Onduidelijkheden door een verkeerde lezing van de jurisprudentie
Voorts is er door een verkeerde lezing van de jurisprudentie het beeld ontstaan dat onderwijs op afstand, waarin het element "fysiek bezoek" ontbreekt, verzuim van de leerplicht impliceert. In een hogerberoepszaak uit 2012 (sectie strafrecht, leerplicht) is bepaald dat een leerling die in Nederland is ingeschreven en in het buitenland via internet onderwijs volgt, niet voldoet aan geregeld bezoek van de onderwijsinstelling (ECLI:NL:GHSHE:2012:BW4064). In het bijzonder richtte het hoofdzakelijke bezwaar van de appellant zich tegen de levensbeschouwelijke identiteit van de school, terwijl het onderwijs op afstand vanwege situering in het buitenland niet in overeenstemming was met dat bezwaar.

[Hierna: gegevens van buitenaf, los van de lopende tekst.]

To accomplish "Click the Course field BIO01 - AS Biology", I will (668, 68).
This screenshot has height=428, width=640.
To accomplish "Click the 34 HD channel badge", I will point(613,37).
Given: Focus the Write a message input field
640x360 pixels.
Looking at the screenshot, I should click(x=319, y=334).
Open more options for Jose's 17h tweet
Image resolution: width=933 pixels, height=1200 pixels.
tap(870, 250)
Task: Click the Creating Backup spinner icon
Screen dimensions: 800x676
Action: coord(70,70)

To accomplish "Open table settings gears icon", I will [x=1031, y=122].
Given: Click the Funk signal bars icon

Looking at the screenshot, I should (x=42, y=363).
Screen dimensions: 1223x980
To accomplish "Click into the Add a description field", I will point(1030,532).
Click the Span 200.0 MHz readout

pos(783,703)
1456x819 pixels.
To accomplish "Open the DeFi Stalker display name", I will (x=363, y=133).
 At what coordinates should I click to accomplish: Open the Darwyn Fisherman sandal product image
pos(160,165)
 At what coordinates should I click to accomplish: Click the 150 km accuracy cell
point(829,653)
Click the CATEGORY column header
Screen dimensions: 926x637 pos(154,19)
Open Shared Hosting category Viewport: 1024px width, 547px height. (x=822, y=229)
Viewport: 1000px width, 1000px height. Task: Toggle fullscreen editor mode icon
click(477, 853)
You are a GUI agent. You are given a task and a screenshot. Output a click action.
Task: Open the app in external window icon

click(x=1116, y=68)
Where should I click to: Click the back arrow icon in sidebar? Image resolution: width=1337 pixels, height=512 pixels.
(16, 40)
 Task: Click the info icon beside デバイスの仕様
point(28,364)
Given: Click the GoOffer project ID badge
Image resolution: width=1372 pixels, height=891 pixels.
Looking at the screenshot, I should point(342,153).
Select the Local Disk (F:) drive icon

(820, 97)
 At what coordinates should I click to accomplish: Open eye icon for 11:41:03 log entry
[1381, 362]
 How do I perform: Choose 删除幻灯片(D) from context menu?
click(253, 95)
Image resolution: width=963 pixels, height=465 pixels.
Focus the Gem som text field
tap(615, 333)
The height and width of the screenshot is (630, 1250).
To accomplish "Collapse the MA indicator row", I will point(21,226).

Een inspanningsverplichting is géén resultaatsverplichting
De scholen hebben een inspanningsverplichting om kwaliteit te bieden. De school hoeft geen 'perfect' onderwijs te bieden om het onderwijs op afstand mogelijk te maken. In het geval van een jongere met onduidelijke medische klachten werd de constructie van "begeleid verzuim" in het leven geroepen, waarbij op de school géén resultaatsverplichting, maar een inspanningsverplichting rustte (ECLI:NL:RBNHO:2017:9909). In het bijzonder kon het de school niet worden aangerekend dat een leerlinge die langdurig verzuimde zonder duidelijke grond, voor haar gymnasium was gezakt; de zorgplicht reikte niet zo ver dat de school verantwoordelijk was voor haar prestaties.